Further groups of immigrants arrived after the Second World War, from Poland, Ukraine, Puerto Rico and many more. Allan Ginsberg lived here in the fifties. In 1966 Andy Warhol showed his work here, using music by the Velvet Underground. In the 1970s Patti Smith, Debbie Harry and the Ramones played the famous CBGB club. But by the eighties Tomkins Square Park was mainly attracting the homeless and disenfranchised. Policing was heavy-handed and in 1988 a riot broke out. To a tourist like me, the East Village now seems like an exciting and energetic neighbourhood, but I’m sure it’s been a difficult process, with long-standing residents finding themselves priced out along the way.
So, an area that owes much of its vibrancy to groups of immigrants; nucleus of the punk scene; the setting for protests and clashes with police; somewhere that’s had its share of social problems; was once branded ‘edgy’ but is increasingly referred to as ‘gentrified’. And a lot of people here seem passionate about their community. Sound familiar?
Well, of course the East Village is in New York, not London, and they do things differently there. But still it’s an interesting comparison. And there are definitely some things I’d like to borrow for Brixton. For example, according to Wiki there are 640 community gardens in NYC. Tucked behind wire fencing and greenery on Avenue B, we could just catch a glimpse of one, with kids playing, sunbathers and, later in the day, some sort of festival. Space might be at too much of a premium for the likes of Brockwell Park, but it was great to see these scraps of land being used and enjoyed by so many people, who evidently see it as their own in a way a larger park can’t be.
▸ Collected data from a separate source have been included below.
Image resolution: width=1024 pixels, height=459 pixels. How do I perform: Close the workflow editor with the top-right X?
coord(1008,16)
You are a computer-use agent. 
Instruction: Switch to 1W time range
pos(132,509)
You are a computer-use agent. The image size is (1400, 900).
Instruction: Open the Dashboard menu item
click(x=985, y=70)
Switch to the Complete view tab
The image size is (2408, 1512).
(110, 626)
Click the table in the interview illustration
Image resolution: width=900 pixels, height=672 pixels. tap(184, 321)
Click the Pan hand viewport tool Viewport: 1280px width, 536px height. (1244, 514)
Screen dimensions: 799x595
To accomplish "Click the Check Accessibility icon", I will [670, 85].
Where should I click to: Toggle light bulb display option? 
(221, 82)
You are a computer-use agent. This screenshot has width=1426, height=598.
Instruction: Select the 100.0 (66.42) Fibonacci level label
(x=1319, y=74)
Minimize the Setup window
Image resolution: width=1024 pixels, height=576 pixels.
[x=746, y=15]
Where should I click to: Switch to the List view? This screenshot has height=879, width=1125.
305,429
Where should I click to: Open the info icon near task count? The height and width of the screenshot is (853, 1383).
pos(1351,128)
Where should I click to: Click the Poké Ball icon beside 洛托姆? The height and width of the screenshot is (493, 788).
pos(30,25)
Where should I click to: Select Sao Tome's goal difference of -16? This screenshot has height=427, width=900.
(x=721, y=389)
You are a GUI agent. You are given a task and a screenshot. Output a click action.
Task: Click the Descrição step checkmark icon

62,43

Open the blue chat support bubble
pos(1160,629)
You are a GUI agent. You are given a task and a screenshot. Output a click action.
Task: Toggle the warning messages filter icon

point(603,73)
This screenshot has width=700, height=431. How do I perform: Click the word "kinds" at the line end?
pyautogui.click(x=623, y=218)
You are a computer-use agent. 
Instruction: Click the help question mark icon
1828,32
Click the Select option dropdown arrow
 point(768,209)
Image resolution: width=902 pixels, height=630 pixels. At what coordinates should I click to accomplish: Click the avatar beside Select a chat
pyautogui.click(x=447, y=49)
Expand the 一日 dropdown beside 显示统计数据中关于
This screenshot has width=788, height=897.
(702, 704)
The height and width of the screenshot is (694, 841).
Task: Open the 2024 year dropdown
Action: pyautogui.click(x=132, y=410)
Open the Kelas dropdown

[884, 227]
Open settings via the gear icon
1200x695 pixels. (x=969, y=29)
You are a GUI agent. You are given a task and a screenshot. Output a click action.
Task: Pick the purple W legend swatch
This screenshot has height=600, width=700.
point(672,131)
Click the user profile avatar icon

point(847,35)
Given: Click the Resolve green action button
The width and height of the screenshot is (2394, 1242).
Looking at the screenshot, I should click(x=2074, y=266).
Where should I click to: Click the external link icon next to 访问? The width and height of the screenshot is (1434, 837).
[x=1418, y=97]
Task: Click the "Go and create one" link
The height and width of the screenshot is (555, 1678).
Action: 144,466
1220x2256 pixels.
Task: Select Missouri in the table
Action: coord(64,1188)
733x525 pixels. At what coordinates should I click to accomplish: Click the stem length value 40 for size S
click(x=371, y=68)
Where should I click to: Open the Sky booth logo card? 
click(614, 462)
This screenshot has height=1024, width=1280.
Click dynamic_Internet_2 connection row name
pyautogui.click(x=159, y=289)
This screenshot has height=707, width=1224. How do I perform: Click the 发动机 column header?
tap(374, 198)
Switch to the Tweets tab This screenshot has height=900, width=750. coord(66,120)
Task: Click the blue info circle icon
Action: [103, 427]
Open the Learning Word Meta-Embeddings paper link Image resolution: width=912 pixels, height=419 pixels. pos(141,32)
If there was ever anything on the scale of the Brixton Academy in the East Village, I imagine it would have long since been lost to the city’s notoriously ruthless developers. The area’s once pioneering music scene has dropped off considerably in recent years, so points to Brixton for Hootenanny and the Windmill. However, the small East Village bars are individual and quirky in a way we don’t have so much in Brixton. Many even have a street terrace or even a garden out back that, oddly enough, give a laid back, European feel that I wasn’t expecting to find in Manhattan.
Of course, I’m sure someone visiting Brixton from the East Village would have a completely different take. I’d love to hear their thoughts on gentrification for example: so many in Brixton feel strongly about the issue, and the East Village seems to be some way further down this path. Perhaps during the Olympics I’ll try to flag down a passing New Yorker and ask.
(They can keep the bloody subway though. Victoria line – all is forgiven.)